A marketing lesson can be gleaned from anywhere, and the recent election is no exception.
First off, this is is not a political post; we make a point to stay away from politics in our postings. -And it doesn’t matter whether you’re happy with the results or were one of the people that crashed Canada’s immigration site. There is a HUGE marketing lesson we can all learn from the election, no matter what your political views are.
Is Your Marketing Too Focused?
The stunned media spent November 9th publishing article after article. It seems nobody was predicting the final outcome. “What happened?” “How did we miss this?”
As national media outlets reviewed the polling data, exit polls and so on, many came to the same conclusion. “We misread the signs.” Many people – government, media, and business – were so sure Mrs. Clinton would win. They had no plan for a different outcome.
In business terms, they were so laser-focused that they failed to see an entire marketing group.
This is an important lesson for any marketer and business owner. While focusing is a good thing, too much can completely change the outcome of a marketing campaign.
Marketing Example #1: Lack of Demographic Diversity
Sometimes we get our minds wrapped around a single demographic. We target women, or men, or the youth, or the elderly. -And sometimes that makes perfect sense. For example, elderly people are generally the ones that need walkers, dentures and hearing aids.
-But then again, there’s the “hidden vote.” The hidden vote, the people that may not be answering those marketing surveys or polls, have a say too. Maybe they just aren’t saying it to you.
With the example of the walkers, dentures and hearing aids, you may be tempted to target only the elderly. Then again, other people need them, too. A young man might suffer an accident where he loses part of his hearing. A young woman might need dentures due to a genetic dispensation of weak teeth.
Now think about a site or an advertisement you may have seen for these products. What do the people generally look like? For sure, most of them look like beautiful, silver-haired examples of sixty-year-olds.
Sure, it’s a niche market, but niche markets often bring excellent residual returns.
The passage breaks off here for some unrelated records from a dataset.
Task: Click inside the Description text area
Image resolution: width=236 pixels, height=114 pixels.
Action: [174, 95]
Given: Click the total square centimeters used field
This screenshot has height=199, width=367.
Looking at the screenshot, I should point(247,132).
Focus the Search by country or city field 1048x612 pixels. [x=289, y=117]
Marketing Example #2: Missing the Single’s Boat
Except for, perhaps, your brand name and logo, your business should be a semi-fluid thing. After all, things change; that includes areas such as where your target market is hanging out. Here’s another example of the above principle, and it’s a real-world business example.
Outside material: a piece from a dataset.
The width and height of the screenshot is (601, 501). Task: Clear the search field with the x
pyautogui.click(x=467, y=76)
Have you heard of Single’s Day?
China has a huge sale every November on Single’s Day. If you’ve never heard of Singles’ Day, it’s the answer to Valentine’s Day for the… uninvolved. What does this have to do with you?
In America, our businesses are gearing up for Cyber Monday and Black Friday. These are big sales days, but they’re also stockholder indicators of how well a company is doing. Because of this, many retailers blew off Singles’ Day. They didn’t want to risk losing focus on their big sale days. The ones that participated, however, were shocked at the results.
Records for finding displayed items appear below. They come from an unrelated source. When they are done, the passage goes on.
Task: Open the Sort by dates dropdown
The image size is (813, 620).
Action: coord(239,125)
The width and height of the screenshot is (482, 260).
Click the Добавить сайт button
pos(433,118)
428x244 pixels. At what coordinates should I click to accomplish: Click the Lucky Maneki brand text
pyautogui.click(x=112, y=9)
In 2015, Costco took a chance at a hidden vote and invested in Singles’ Day. They realized about $3.14 million in a single hour. Alibaba, the top site for the day, generated $14.3 billion. In America, we spent $5.8 billion on both days combined. Not quite a fair exchange.
This year, Alibaba made $17.7 billion, with approximately 175,000 orders every second in the first hour. You can bet that a lot of retailers looked around and said, “What just happened? What did we miss?”
Always Look for Hidden Marketing Opportunities
Broaden your horizons. Your business should be a fluid thing. Oh, sure, there are some things that should be set in semi stone early on, such as your brand name, or your logo. -But your target market should not be set in stone.
Look over your content offerings. Are you alienating anyone in your target market?
Review your social platforms. Sometimes we choose a place to test and then forget to look at any others. For example, spending so much time community building on Facebook. You don’t ever try another place, even if Facebook doesn’t give you as much return as you’d hoped for.
Look at your market research programs. Do you occasionally look outside of your perceived market? Do you poll to find out who else might be interested in your product or services?
Review your analytics. Are there terms that you could be using that you haven’t been? Are others coming to your site using different terms?
Poll your customers and clients. Your most valuable asset are those that buy from you. Although reviews are hard to come by, having an exit questionnaire with a few, well-targeted questions can go a long way to giving you invaluable information.
There are many lessons we can learn from the election, but for business, the most important is this: don’t be blind to the possibilities. Don’t focus so hard on one thing that you can’t see anything else. Everything about marketing is a fluid thing. The cost of things goes up or down. The paths to implement strategies change. The amount of time it takes to perform a campaign is smaller or larger.
However, remember that your greatest asset is your customer base. There are hidden opportunities and small niche markets everywhere. You just have to keep your eyes open and watch for them.